# Technicals extraction

------

**Approach:** Sift through technical functions in `ta.py` file, research sensible parameters for each function. Sometimes it seems like multiple runs should be extracted with each function with different parameters, which is denoted by a list of values. 

### Good to go

- 'MA'
    - n: [5, 20, 90, 260]
- 'STDDEV'
    - n: [5, 20, 90, 260]
- 'RSI'
    - n: [6, 12]
- MACD'
    - n_fast: 12
    - n_slow: 26

- 'BBANDS'
    - n: [5, 20, 90, 260]

- 'MFI' money flow index ratio
    - n: 14
- 'Chaikin'
    - None
- 'EMA'
    - n: [5, 20, 90, 260]
- 'KST'
    - r: (10, 10, 10, 15)
    - n: (10, 15, 20, 30)
    
- 'TSI'
    - r: 25
    - s: 13

- 'TRIX'
    - n: [5, 20, 90, 260]

- 'STOK'
    - None

- 'STO'
    - n: [5, 20, 90, 260]

- 'ROC'
    - n: [5, 20, 90, 260]

- 'PPSR' 

- 'OBV'
    - n: [5, 20, 90, 260]

- 'MassI'
    - None
    
- 'MOM'
    - n: 1 

- 'COPP' 
    - n: 10

- ACCDIST'
    - n: 1

- 'ADX'
    - n: 14
    - n_ADX: 50
- 'ATR'
    - n: 14

### Potential implementation

- differences on any or all of these columns

### Missing end data

'ULTOSC'

'Vortex'

'EOM' ease of movement

'KELCH'

'DONCH'

'CCI' Commodity channel index

In [1]:
cd .. 

/home/jovyan/work/dsi-plus-2/critical_feature_extraction


In [2]:
#load technicals .py file
from lib import ta

import inspect
import string
import os

import pickle

import warnings
warnings.filterwarnings('ignore')

In [8]:
%run __init__.py

In [3]:
#hacky way to get a dictionary of all the imported technical functions
tech_funcs = dict(filter(lambda x: x[0][0] in string.ascii_uppercase, inspect.getmembers(ta)))

In [4]:
#Each tuple contains the *args for a single run
#Best guesses from the internet, "A critical extraction .." paper, and the ta.py code

grid = {"MA": [(5,), (20,)],
        "STDDEV": [(5,), (20,)],
        "RSI": [(6,), (12,)],
        "MACD": [(12, 26)],
        "BBANDS": [(5,), (20,)],
        "MFI": [(14,)],
        "Chaikin": [()],
        "EMA": [(5,), (20,)],
        "KST": [(10, 10, 10, 15, 10, 15, 20, 30)],
        "TSI": [(25, 13)],
        "TRIX": [(5,), (20,)],
        "STOK": [()],
        "STO": [(5,), (20,)],
        "ROC": [(5,), (20,)],
        "PPSR": [()],
        "OBV": [(5,), (20,)],
        "MassI": [()],
        "MOM": [(1,)],
        "COPP": [(10,)],
        "ADX": [(14, 50)],
        "ATR": [(14,)],
        "FORCE": [(2,)],
        "ACCDIST": [(1,)]}


In [5]:
#serially apply every technical function in dictionary to an initial dataframe
def extract_technicals(df, tech_funcs, grid):
    
    output = df
    for name, func in tech_funcs.items():
        arg_list = grid[name]
        for arg_tuple in arg_list:
            output = func(output, *arg_tuple)
    
    return output

In [6]:
#serialize technical functions extraction objects
tech_func_tools = [tech_funcs, grid]

with open("lib/tech_func_tools.pkl", "wb") as dump_file:
    pickle.dump(tech_func_tools, dump_file)
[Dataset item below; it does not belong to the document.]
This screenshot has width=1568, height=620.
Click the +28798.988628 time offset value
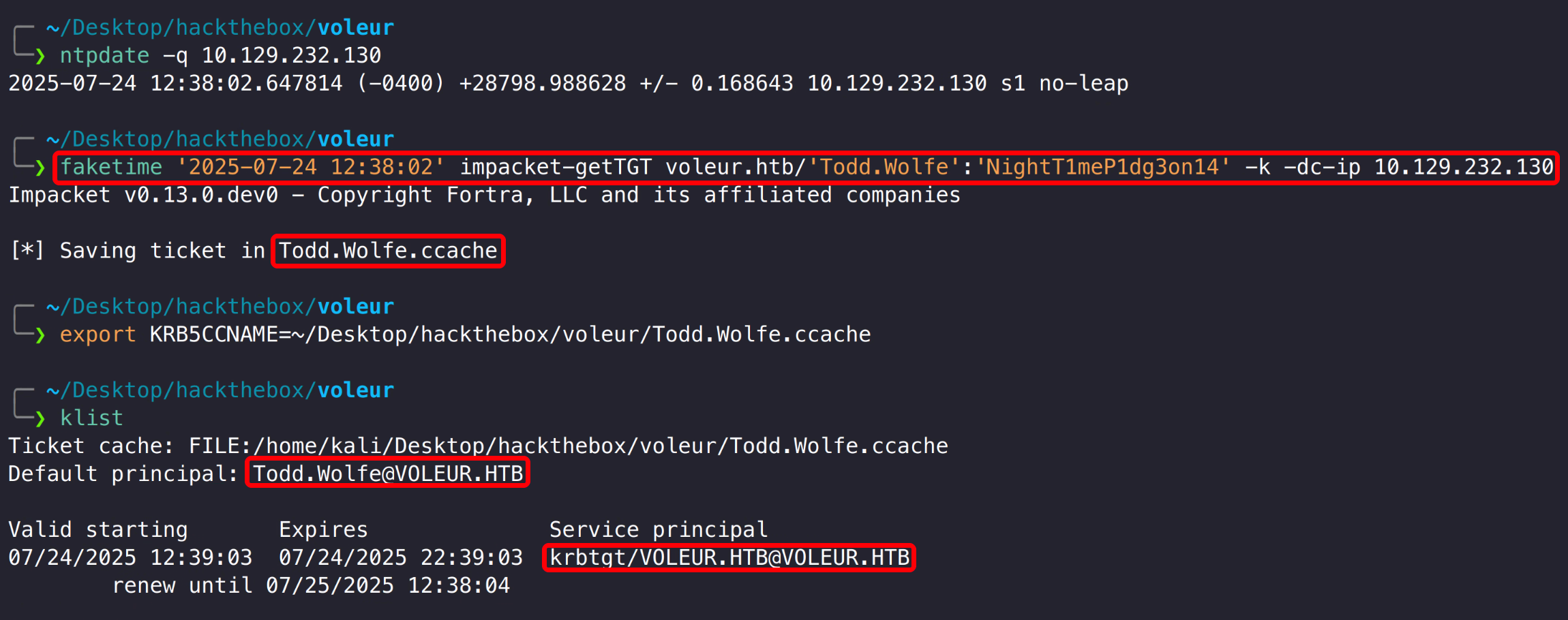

### Extract technicals from every individual stock CSV

In [10]:
#grab list of csv names in the directory
individuals = os.listdir(path = "data/sandp500/individual_stocks_5yr/")

for csv in individuals:
    csv_path = "data/sandp500/individual_stocks_5yr/" + csv
    df = pd.read_csv(csv_path)
    try:
        df_technicals = extract_technicals(df, tech_funcs, grid)
        df_technicals.to_csv("data/sandp500/individual_stocks_5yr_TECHNICALS/" + csv)
    except IndexError:
        print(f"Technical extraction failed on {csv}")


### Testing `extract_technicals` on single stock csv

In [11]:
sp = pd.read_csv("data/sandp500/individual_stocks_5yr/A_data.csv")
sp_technicals = extract_technicals(sp, tech_funcs, grid)
sp_technicals.shape

(1258, 49)

### Notes

- `ACCDIST` appears to be spitting out all zeros.
- Barely any variance in `TRIX` and `TRIX_260` is about half missing. Feel like the args for this function are probably wrong.